The exercise:
Extract every line of text from the material below verbatim, omitting the pictures from your answer.

Screen grounding examples:
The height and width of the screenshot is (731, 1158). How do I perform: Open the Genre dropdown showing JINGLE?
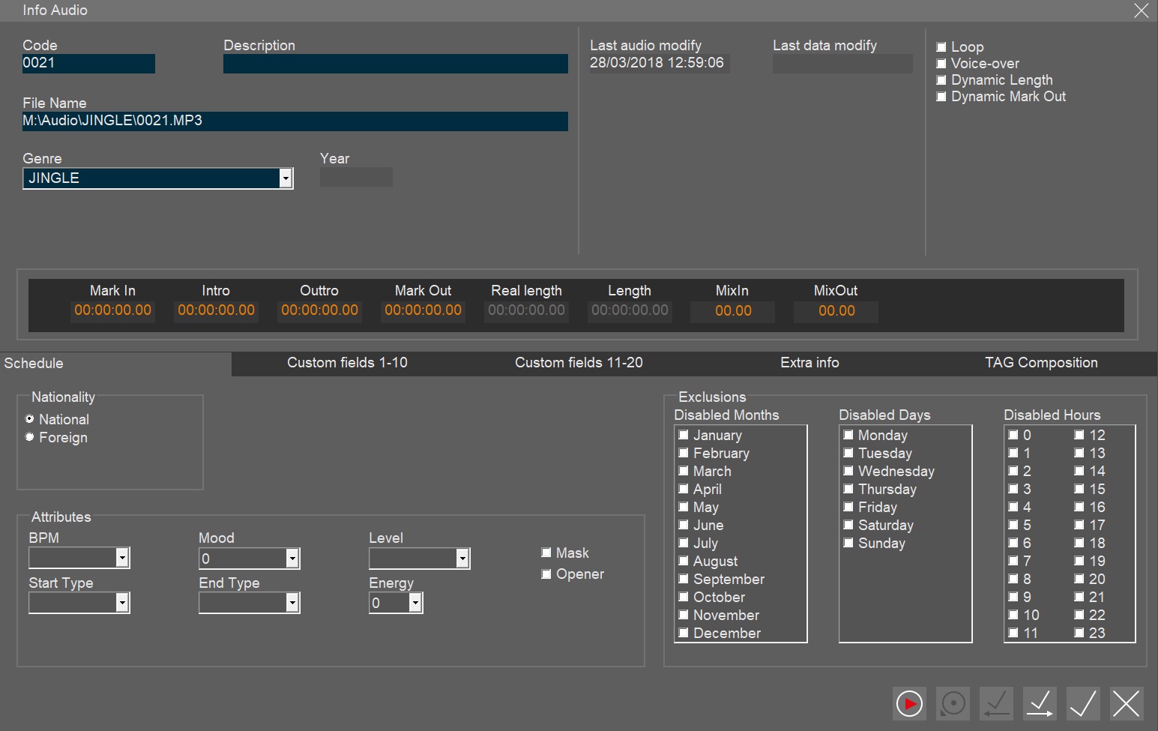point(285,178)
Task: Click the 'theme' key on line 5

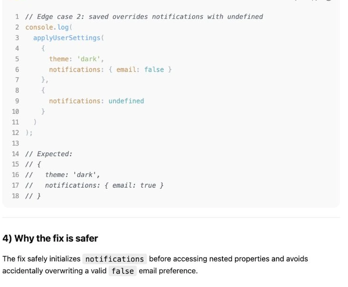Action: pos(59,59)
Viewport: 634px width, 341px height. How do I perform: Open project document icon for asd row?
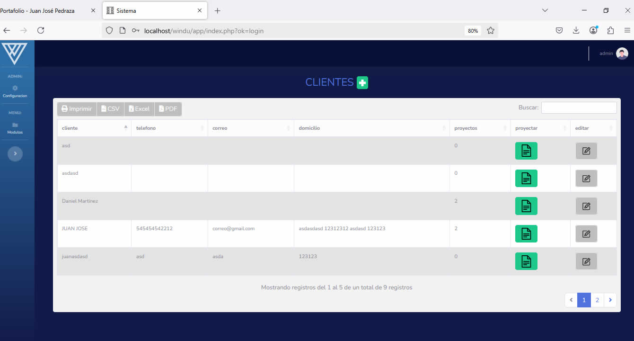526,151
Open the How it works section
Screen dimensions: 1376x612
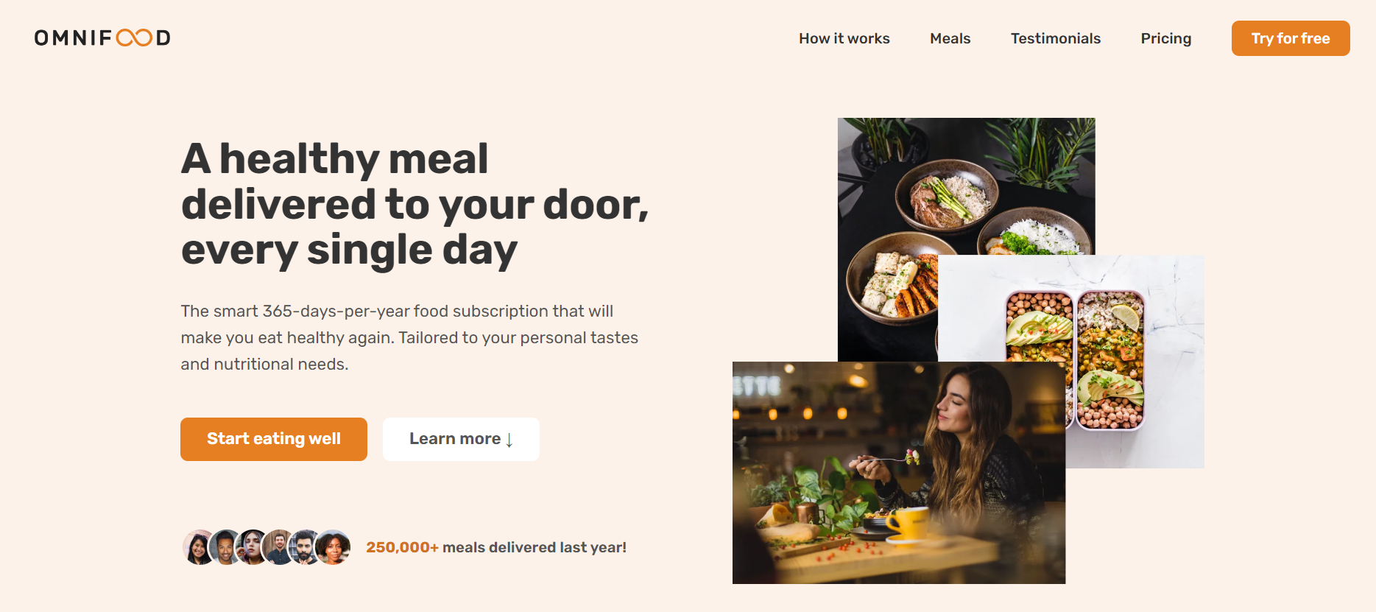point(844,38)
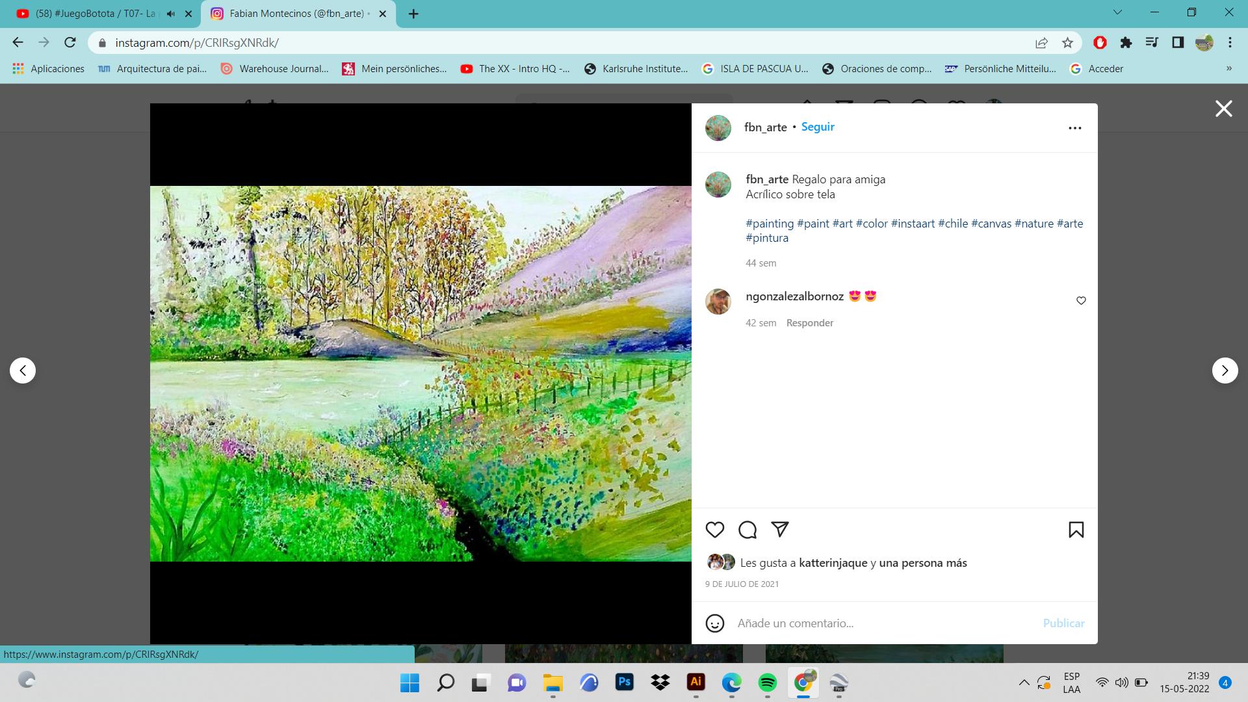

Response to the task:
The height and width of the screenshot is (731, 1158). How do I perform: Open the Genre dropdown showing JINGLE?
point(285,178)
Task: Click the 'theme' key on line 5

Action: pos(59,59)
Viewport: 634px width, 341px height. How do I perform: Open project document icon for asd row?
526,151
Open the How it works section
Screen dimensions: 1376x612
point(844,38)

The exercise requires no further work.